Directions:
[a] List every person named in the passage on economics and medicine.
[b] Pick up the passage on economics and medicine after its final line and keep writing.

Passage for review:
----------------
These engineering and medicine comparisons served various purposes. In the wake of the financial crisis, Shiller and Chetty used them to argue that a discipline can yield scientific and useful knowledge in spite of its approximations, limits, and possible mistakes. But considering medicine as a repository of scientific methods to tap was also on Alan Krueger and Esther Duflo’s agenda. Krueger interestingly relates how he used to read the New England journal of Medicine. In her Ted talk laying out her randomized experiments methodology, Duflo was more straightforward: “these economics I’m proposing, it’s like 20th century medicine. It’s a slow, deliberative process of discovery. There is no miracle cure, but modern medicine is saving millions of lives every year, and we can do the same thing.” And in a recent book, French economists Pierre Cahuc and André Zylberberg created a stir by calling all those economics works that did not rely on the kind of careful causal identification medicine proposed “negationism.”
Rediscovering the “art” of economics?
----------------
Data records:

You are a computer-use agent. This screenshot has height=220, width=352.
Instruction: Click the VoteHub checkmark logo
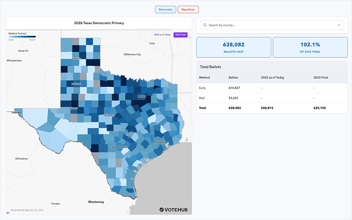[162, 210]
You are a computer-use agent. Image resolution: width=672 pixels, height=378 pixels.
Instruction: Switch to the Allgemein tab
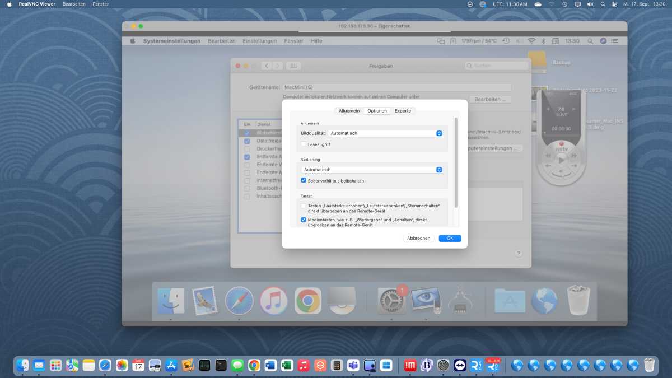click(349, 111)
----------------
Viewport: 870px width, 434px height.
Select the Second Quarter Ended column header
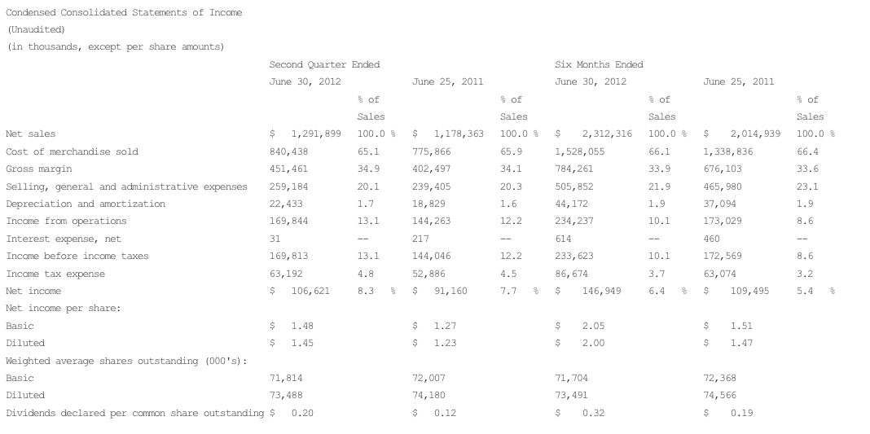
----------------
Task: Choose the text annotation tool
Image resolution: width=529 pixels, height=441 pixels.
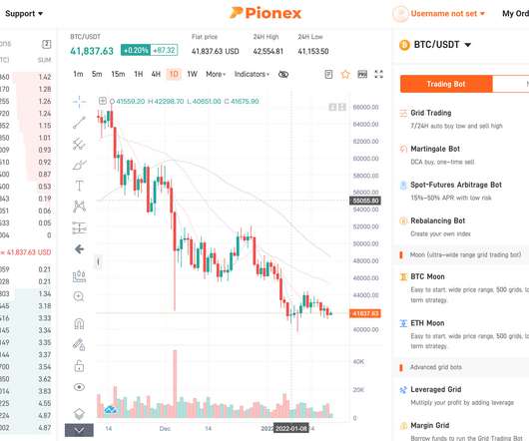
----------------
Expected outputs:
[a] Shiller, Chetty, Alan Krueger, Esther Duflo, Pierre Cahuc, André Zylberberg

[b]
In her Ely lecture, Duflo is thus moving away from medicine envy. To what extent her “economists-as-plumber” comparison is merely metaphorical is unclear, but she carried it throughout her talk, one riven with pipes, taps, leaks, flowcharts, and verbs like fixing and tinkering. But the key question is not as much about the nature of the comparison as it is about its purpose. How much does she wants economists’ identity shifted? At the beginning of her talk, she offered a reassuring sense of continuity. Scientists provide the general framework that guides the design of policies and markets, she clarified. Roth’s engineer takes this framework and confronts it to real situation, but “he knows what the are important features of the environment and tries to design the machine to address them.” “The plumber goes one step further,” she continued: “she fits the machine in the real world, carefully watches out what happens and tinkers as needed.”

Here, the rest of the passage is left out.